WHAT IS EXPECTED
Which lines of the records hold the string "chevron"? Report only how many of them there are.

DATA EXCERPTS

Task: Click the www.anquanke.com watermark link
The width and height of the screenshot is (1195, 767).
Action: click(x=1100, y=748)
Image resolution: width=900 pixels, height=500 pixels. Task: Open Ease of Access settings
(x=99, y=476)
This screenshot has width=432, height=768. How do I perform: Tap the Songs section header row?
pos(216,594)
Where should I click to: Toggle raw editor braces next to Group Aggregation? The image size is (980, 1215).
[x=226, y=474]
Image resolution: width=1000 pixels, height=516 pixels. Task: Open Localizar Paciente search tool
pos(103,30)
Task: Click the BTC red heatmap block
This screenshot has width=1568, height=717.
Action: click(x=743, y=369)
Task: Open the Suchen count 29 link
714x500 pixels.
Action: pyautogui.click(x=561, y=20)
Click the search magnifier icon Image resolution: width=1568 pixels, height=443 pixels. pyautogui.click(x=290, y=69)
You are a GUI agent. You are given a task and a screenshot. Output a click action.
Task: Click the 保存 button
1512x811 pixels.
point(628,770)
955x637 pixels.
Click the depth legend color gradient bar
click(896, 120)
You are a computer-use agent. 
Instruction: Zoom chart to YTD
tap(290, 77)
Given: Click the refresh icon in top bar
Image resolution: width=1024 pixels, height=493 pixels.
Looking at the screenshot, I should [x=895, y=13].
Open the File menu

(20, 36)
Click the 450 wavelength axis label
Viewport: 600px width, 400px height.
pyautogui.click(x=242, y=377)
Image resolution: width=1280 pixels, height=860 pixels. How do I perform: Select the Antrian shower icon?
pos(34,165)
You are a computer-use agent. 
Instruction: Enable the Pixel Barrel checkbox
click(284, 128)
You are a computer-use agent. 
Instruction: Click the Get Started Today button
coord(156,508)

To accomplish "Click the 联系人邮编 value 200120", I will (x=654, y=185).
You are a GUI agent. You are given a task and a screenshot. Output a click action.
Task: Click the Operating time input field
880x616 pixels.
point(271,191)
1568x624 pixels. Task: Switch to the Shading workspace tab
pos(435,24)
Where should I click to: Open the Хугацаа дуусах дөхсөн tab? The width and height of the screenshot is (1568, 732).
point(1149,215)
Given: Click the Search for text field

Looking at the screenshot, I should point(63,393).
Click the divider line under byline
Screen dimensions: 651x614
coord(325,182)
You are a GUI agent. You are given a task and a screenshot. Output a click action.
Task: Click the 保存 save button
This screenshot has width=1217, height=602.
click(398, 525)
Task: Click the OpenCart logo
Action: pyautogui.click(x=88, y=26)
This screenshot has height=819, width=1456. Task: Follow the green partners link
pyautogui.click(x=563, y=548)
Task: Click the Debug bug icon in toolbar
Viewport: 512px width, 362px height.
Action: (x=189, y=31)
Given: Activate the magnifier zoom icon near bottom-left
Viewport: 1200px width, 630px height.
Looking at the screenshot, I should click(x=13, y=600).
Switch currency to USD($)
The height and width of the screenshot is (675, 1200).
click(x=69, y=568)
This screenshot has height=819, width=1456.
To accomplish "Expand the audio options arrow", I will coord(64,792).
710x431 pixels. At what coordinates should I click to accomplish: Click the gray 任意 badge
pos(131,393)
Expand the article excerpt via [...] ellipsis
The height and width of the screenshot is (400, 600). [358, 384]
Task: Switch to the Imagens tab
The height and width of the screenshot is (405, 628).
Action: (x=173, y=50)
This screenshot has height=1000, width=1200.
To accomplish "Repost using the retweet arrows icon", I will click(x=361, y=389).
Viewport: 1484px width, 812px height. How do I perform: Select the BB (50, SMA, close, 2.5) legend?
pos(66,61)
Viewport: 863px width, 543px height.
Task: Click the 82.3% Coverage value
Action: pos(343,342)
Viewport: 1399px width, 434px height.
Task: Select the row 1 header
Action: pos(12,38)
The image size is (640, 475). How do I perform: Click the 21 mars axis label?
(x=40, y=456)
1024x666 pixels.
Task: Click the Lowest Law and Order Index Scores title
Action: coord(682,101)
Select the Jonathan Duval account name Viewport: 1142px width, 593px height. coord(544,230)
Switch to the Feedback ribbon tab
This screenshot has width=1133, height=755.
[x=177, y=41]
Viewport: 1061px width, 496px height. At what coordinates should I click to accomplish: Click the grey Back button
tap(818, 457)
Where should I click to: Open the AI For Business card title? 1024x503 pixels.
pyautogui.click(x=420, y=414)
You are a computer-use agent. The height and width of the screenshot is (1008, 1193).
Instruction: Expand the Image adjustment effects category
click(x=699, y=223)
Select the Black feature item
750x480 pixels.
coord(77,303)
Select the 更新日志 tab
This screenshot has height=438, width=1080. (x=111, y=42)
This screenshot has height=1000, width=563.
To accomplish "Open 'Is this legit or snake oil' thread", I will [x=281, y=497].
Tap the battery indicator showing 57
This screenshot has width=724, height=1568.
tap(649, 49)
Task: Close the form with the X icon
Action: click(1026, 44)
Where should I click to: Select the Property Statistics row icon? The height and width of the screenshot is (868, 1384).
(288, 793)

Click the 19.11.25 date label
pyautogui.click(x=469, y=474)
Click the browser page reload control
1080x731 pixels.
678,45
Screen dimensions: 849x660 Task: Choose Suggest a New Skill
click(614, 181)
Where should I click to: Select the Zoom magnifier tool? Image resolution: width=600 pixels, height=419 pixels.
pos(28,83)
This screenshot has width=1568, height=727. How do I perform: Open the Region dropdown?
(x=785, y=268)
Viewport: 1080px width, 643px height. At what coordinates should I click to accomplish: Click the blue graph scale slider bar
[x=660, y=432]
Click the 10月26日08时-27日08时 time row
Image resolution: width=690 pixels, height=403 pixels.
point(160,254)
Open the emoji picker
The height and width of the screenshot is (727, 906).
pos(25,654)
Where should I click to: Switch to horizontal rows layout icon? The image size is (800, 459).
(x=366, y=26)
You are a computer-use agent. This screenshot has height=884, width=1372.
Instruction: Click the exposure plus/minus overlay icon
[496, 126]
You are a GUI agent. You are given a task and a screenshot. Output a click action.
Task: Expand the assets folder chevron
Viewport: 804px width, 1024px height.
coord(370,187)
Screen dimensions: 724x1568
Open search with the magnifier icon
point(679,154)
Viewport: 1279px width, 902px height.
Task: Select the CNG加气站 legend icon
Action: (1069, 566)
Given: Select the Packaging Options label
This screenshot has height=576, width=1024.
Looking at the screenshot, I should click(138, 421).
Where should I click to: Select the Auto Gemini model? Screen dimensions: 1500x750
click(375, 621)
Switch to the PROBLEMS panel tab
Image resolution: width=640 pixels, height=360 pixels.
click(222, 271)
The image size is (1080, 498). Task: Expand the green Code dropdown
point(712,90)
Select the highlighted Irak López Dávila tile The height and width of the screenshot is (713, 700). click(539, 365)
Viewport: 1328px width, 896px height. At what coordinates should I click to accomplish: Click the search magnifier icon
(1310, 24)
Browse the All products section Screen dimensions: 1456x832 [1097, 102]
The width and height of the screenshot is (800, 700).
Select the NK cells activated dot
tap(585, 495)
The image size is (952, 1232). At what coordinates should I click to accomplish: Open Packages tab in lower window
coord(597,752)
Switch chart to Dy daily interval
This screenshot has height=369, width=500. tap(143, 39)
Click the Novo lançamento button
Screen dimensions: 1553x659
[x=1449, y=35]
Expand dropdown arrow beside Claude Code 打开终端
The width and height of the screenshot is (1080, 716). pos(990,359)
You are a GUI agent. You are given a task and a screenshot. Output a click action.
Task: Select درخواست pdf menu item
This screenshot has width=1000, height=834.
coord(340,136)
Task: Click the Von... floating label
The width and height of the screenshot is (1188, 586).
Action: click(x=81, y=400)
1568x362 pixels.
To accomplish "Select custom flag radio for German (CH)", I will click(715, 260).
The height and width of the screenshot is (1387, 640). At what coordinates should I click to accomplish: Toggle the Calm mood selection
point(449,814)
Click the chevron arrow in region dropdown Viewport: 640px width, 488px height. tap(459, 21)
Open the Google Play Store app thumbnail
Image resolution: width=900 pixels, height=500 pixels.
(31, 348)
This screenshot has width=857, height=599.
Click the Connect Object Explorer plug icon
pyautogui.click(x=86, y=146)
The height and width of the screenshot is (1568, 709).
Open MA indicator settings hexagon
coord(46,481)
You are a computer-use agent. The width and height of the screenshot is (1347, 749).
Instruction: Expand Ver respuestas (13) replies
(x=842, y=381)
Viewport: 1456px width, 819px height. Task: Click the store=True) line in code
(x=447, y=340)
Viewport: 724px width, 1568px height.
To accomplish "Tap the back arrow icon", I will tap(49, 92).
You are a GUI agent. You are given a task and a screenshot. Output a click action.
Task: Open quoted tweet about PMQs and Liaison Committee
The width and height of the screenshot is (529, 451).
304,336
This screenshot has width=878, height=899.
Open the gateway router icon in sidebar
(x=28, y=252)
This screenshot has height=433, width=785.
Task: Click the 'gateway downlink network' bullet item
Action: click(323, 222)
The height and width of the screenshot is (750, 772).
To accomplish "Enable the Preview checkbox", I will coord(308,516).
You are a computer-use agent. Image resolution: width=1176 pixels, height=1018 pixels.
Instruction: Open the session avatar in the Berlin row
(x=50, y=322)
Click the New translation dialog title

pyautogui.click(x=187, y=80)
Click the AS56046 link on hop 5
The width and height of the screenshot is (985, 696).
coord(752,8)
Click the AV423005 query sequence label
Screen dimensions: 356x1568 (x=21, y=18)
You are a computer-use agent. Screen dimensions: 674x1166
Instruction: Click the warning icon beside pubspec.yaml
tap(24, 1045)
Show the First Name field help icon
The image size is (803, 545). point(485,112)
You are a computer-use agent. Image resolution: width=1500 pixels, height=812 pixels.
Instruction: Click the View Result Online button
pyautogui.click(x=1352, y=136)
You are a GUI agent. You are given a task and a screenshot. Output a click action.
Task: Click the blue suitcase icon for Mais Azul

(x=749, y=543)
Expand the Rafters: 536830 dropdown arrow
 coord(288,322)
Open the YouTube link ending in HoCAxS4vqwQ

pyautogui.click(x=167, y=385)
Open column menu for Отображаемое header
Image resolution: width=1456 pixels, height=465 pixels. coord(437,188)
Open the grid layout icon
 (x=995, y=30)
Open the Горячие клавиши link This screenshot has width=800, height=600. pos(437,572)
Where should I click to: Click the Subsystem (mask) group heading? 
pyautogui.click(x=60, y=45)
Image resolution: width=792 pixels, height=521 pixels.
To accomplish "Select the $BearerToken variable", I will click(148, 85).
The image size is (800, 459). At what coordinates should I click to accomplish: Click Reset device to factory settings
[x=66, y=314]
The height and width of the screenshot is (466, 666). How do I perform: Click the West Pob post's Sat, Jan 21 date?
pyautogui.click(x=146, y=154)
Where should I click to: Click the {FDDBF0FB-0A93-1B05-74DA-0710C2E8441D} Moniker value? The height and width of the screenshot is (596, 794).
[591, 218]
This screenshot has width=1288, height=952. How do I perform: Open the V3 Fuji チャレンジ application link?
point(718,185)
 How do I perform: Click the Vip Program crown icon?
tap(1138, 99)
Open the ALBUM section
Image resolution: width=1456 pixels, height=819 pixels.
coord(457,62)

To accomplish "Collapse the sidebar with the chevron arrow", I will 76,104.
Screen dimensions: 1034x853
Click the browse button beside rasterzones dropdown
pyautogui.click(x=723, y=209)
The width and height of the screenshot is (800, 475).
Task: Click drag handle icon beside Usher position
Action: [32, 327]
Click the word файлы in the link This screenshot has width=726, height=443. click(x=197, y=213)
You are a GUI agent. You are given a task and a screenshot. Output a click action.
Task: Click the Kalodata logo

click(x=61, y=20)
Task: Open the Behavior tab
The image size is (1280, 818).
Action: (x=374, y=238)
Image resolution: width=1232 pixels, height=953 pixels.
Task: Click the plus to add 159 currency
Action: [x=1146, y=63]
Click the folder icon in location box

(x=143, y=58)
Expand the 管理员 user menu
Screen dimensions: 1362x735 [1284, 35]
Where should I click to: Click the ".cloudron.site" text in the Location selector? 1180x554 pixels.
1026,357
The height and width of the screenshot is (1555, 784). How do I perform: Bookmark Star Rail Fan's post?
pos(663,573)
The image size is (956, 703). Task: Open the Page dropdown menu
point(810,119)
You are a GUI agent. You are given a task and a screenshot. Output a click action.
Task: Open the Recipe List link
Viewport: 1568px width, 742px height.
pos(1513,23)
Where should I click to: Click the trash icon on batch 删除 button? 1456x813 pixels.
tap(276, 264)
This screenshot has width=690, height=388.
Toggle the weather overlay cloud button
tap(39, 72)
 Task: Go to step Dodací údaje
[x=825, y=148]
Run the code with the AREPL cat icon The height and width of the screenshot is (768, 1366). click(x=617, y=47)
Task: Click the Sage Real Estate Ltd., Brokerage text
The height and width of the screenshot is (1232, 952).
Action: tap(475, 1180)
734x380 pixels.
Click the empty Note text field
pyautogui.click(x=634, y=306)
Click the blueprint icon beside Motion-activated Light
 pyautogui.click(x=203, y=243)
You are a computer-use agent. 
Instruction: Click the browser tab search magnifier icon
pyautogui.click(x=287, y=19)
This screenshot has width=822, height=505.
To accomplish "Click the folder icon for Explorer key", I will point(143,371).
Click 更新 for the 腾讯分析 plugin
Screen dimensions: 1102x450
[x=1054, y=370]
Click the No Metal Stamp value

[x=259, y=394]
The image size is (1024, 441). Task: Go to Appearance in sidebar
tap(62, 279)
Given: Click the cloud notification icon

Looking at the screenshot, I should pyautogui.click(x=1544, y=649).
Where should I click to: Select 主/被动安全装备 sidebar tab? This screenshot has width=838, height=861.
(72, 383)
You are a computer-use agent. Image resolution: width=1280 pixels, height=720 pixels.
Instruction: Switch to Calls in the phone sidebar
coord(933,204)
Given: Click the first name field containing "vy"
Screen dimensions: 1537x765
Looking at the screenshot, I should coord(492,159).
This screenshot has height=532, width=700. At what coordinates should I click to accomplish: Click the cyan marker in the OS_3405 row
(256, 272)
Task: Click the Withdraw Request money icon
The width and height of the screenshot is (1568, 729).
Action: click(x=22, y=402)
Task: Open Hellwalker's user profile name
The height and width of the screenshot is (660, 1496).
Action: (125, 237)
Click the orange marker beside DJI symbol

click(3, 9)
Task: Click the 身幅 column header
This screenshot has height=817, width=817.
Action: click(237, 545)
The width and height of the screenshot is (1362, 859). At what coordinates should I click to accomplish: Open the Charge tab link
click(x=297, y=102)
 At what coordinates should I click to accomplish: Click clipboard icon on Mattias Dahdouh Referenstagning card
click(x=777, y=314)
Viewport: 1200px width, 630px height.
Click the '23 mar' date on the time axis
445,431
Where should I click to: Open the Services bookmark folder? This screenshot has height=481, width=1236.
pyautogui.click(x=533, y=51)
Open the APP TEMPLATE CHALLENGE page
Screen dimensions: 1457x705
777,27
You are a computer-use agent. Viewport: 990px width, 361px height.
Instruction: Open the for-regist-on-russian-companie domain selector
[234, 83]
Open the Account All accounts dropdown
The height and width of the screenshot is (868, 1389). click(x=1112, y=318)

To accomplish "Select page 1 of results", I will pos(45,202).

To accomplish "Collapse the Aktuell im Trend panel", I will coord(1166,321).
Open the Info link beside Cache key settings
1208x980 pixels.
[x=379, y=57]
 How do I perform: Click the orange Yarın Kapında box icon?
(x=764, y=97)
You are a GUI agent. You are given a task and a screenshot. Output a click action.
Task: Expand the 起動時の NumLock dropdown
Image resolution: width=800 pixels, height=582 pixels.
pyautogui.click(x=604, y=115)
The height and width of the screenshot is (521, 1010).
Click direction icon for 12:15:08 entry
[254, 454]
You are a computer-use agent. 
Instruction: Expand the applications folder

RESULT BELOW
3